Thursday, 19 January 2012
David Fincher: Some Thoughts
On Saturday Rob Beames and I will be recording one of our 'pantheon' podcasts, where we look at a director we both like and discuss their work. We chose Fincher to coincide with the release of THE GIRL WITH THE DRAGON TATTOO but the homework took a bit longer than we expected. Rob watched a lot of his films for the first time and I revisited all of them.
In many ways, Fincher's film career started exactly like Ridley Scott's and James Cameron: taking on an ALIEN film for Fox while still being an unknown, untested. This experience, unlike Scott and Cameron, nearly destroyed his career and he still disowns the film. But you can see, even in that flawed feature, the seeds of his future career.
For me, Fincher is the master of two things: night time cinematography and unnerving tension. Like a goth version of Hitchcock, he builds uneasiness into his films, and at the end of a Fincher you feel unsettled, shaken. This atmosphere exists in all his work, even his lesser features (Benjamin Button, Alien 3) and is the foundation of his best films (Zodiac, Se7en, Fight Club).

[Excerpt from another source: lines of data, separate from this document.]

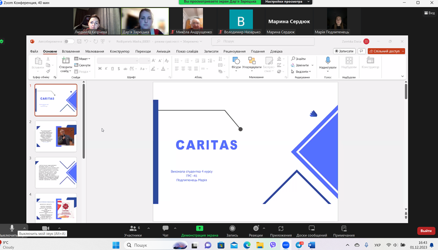
Task: Click Надиктувати dictate microphone icon
Action: pyautogui.click(x=327, y=61)
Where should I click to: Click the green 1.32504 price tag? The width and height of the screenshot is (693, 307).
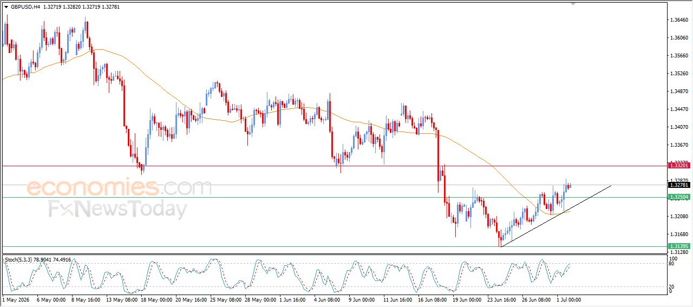[x=679, y=197]
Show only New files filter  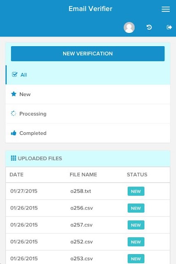coord(88,94)
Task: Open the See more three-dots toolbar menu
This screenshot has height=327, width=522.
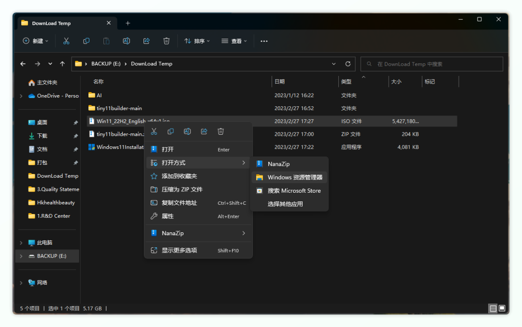Action: coord(264,41)
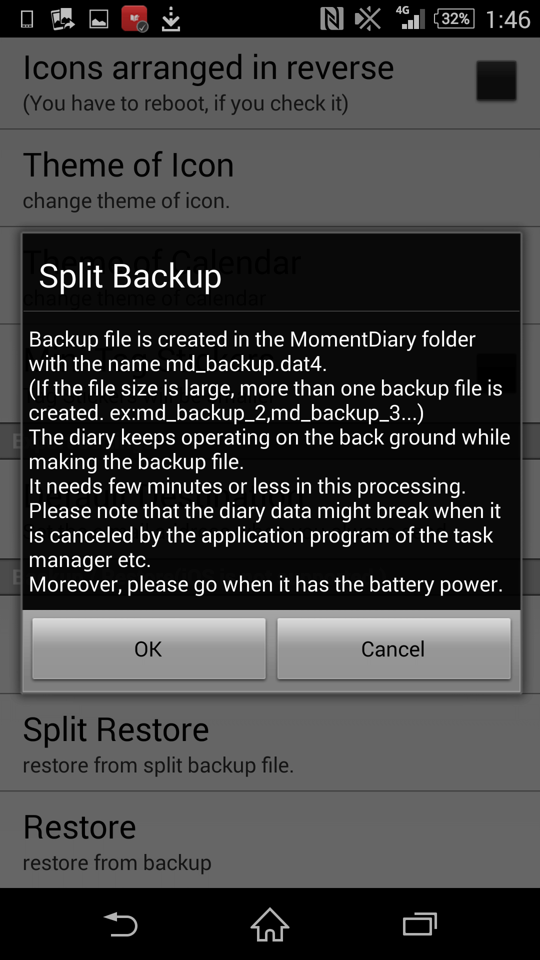Screen dimensions: 540x960
Task: Tap the red MomentDiary notification icon
Action: (135, 19)
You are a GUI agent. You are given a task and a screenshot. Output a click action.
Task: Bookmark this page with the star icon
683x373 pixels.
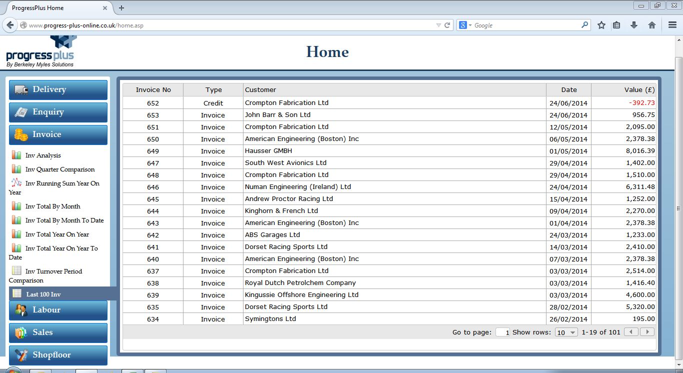602,25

His technical know-how and narrative grip puts him in the camp of efficient manipulators in Hollywood, which starts with Hitchcock but also runs through Spielberg and De Palma. But apart from his capacity to grab you by the throat through the medium of cinema, he also betrays an ambition to say something. Fight Club, Zodiac and The Social Network are works of an artist struggling to break free from the 'head in the box' syndrome post-Se7en, a genre he has returned to again and again (Panic Room, The Girl With The Dragon Tattoo). Does he enjoy the down and dirty serial killers or is he paying the mortgage?
If we were looking for auterist signature preoccupations, the one that I find over and over again is his interest in research. From Morgan Freeman's long hours in the library to Daniel Craig's looking at pictures over and over again, his love of looking stuff up reached its zenith in Zodiac, a film that resembles more a puzzle than a movie.
I think that given the right material, Fincher could produce a series of masterpieces of the caliber of Zodiac - but his next project doesn't inspire confidence: 20,000 Leagues Under the Sea, a big Disney property which will have to adhere to strict market rules.